> _Try it_: Which lines of the data below include the string "toolbar"? Return each of them.

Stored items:
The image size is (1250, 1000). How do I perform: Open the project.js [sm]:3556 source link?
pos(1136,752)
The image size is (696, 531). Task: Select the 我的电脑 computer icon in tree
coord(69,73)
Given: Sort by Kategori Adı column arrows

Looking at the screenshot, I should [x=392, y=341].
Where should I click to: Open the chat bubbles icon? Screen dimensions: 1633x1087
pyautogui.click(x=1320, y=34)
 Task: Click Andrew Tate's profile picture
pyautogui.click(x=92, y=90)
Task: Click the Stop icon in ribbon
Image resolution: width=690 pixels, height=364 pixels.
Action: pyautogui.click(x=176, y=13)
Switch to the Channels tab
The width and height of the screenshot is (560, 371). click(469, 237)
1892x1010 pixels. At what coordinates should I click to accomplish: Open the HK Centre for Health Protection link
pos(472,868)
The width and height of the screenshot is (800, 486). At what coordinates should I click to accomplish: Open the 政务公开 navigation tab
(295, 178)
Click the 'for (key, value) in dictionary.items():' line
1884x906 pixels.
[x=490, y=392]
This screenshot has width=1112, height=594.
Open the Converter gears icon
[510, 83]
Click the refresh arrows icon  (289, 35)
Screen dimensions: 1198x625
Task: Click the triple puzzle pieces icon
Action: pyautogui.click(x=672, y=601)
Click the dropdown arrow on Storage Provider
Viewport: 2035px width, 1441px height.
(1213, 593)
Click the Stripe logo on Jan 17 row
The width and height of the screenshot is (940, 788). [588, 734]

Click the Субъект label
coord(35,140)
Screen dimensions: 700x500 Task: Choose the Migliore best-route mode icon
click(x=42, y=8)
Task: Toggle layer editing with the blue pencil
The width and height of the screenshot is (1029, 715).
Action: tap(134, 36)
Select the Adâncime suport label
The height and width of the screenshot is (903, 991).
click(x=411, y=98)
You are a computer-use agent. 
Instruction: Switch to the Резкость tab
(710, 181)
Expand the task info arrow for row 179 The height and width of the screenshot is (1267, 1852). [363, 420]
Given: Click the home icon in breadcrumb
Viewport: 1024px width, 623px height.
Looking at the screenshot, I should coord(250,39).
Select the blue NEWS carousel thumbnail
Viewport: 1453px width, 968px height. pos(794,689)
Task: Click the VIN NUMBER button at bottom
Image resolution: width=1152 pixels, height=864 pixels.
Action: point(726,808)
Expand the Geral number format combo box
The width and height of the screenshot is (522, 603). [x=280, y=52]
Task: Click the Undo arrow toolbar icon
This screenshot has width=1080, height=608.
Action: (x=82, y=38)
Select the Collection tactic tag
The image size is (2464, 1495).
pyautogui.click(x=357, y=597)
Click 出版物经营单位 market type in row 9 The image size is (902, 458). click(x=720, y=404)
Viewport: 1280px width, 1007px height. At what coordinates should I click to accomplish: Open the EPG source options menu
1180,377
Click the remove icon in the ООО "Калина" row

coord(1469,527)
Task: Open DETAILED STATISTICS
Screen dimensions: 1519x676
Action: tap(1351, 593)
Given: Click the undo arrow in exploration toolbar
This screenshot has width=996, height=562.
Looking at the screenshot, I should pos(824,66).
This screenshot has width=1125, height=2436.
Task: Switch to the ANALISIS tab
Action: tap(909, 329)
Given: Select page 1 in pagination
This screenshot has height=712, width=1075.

> _The completed task_:
Task: Click the Undo arrow toolbar icon
Given: Click the undo arrow in exploration toolbar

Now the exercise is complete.